AIM OF THE TASK:
Return every line from the records below with the string "agent".
_____
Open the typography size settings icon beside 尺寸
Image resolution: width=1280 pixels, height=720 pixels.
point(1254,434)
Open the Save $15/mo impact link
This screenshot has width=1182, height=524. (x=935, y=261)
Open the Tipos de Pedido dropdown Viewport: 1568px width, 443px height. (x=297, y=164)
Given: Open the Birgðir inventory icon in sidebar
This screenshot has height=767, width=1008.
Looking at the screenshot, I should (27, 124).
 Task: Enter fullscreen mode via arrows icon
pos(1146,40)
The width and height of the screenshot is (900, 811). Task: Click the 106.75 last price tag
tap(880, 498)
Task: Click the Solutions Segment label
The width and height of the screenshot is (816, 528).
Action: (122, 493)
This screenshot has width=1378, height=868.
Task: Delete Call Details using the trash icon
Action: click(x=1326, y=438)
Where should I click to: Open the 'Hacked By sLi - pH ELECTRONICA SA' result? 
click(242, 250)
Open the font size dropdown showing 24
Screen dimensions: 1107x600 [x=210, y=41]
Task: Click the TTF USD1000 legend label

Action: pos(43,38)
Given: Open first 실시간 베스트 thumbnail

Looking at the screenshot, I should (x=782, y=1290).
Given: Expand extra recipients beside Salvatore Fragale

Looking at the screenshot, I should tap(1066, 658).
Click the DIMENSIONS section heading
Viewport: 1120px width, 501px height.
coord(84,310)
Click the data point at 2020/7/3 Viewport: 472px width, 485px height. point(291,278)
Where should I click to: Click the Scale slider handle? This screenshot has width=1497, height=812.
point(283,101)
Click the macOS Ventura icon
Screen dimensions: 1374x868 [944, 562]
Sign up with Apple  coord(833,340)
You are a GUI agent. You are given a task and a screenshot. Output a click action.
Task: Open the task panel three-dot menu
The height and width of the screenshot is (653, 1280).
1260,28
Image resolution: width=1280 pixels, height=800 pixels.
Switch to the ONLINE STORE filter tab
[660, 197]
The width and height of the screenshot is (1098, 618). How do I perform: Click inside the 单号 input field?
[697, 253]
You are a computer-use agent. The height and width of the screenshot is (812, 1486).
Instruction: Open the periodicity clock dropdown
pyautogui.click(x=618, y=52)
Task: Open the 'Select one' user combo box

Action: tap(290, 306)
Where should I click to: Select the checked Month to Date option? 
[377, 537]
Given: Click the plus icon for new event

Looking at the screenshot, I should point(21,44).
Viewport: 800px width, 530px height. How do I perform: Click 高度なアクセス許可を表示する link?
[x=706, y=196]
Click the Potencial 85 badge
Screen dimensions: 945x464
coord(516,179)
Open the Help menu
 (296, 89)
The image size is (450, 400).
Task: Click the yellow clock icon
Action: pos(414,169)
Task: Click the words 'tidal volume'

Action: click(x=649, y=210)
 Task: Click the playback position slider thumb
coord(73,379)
_____
SOLUTION:
You are a GUI agent. You are given a task and a screenshot. Output a click action.
You are a computer-use agent. The height and width of the screenshot is (812, 1486).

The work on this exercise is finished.